** Opening Data listing block **
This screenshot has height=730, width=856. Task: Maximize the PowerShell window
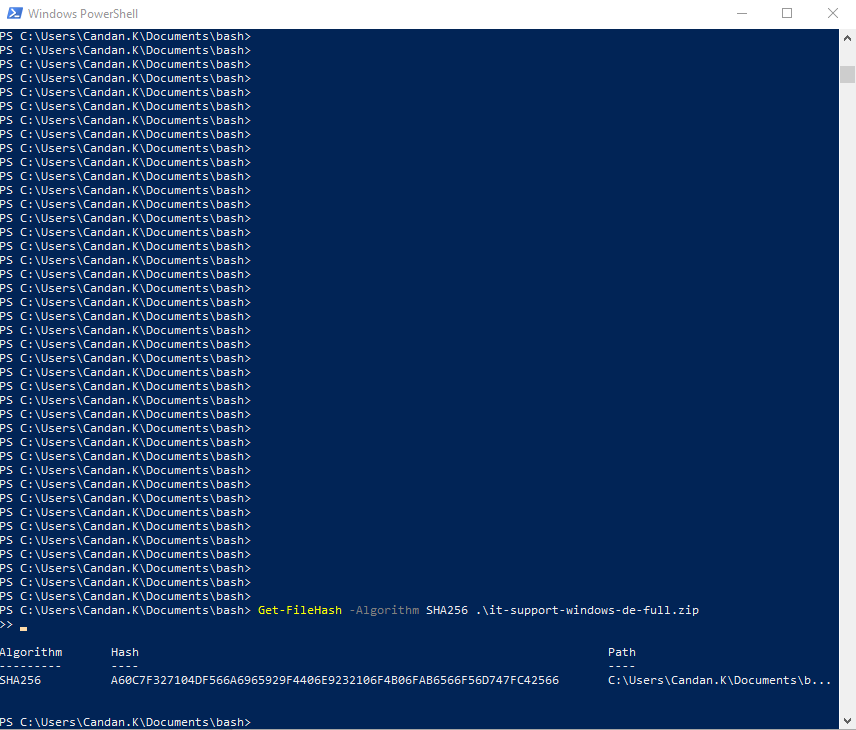787,14
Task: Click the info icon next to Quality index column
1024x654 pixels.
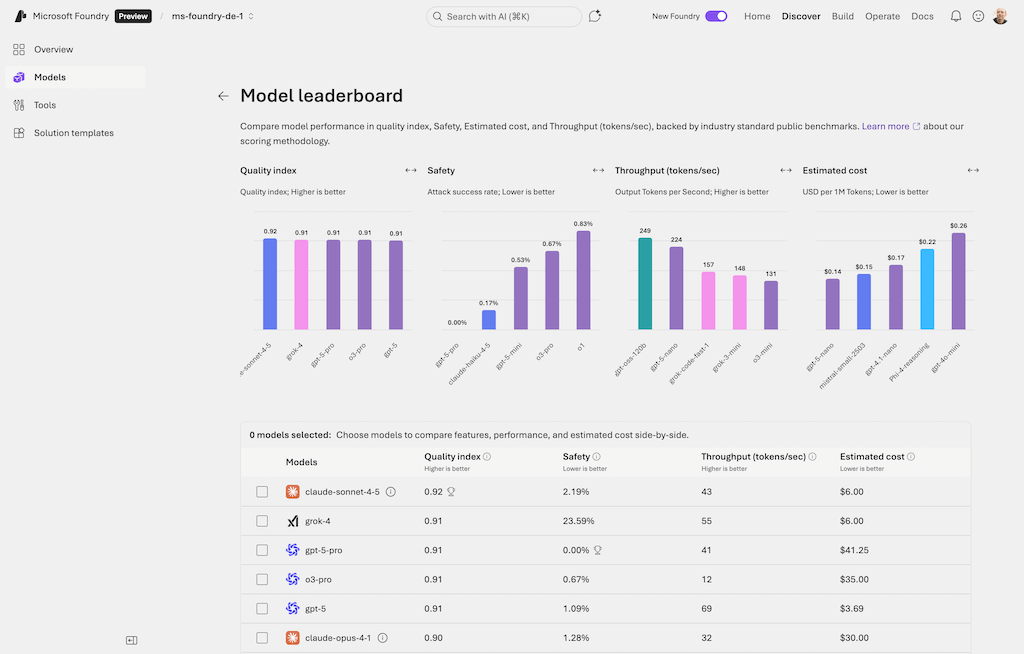Action: 487,457
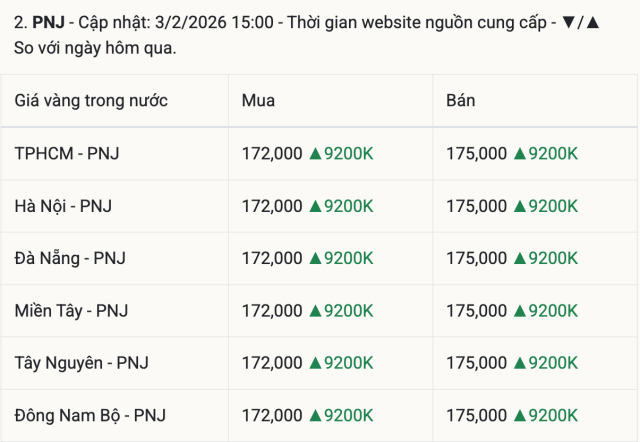Click the 172,000 buy price for Tây Nguyên
This screenshot has height=442, width=640.
272,362
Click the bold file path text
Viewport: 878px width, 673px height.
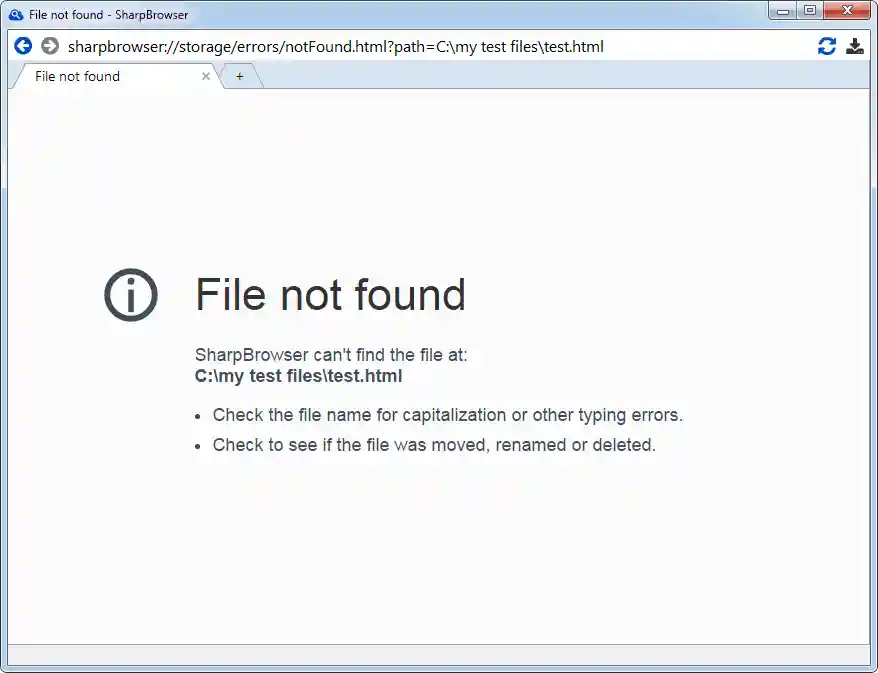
** Closing Data listing block **
What you will do: In the records above, find the line with "Click the bold file path text" and copy from it through the last line exactly, without the pictures.

Finished exercise:
Click the bold file path text
Viewport: 878px width, 673px height.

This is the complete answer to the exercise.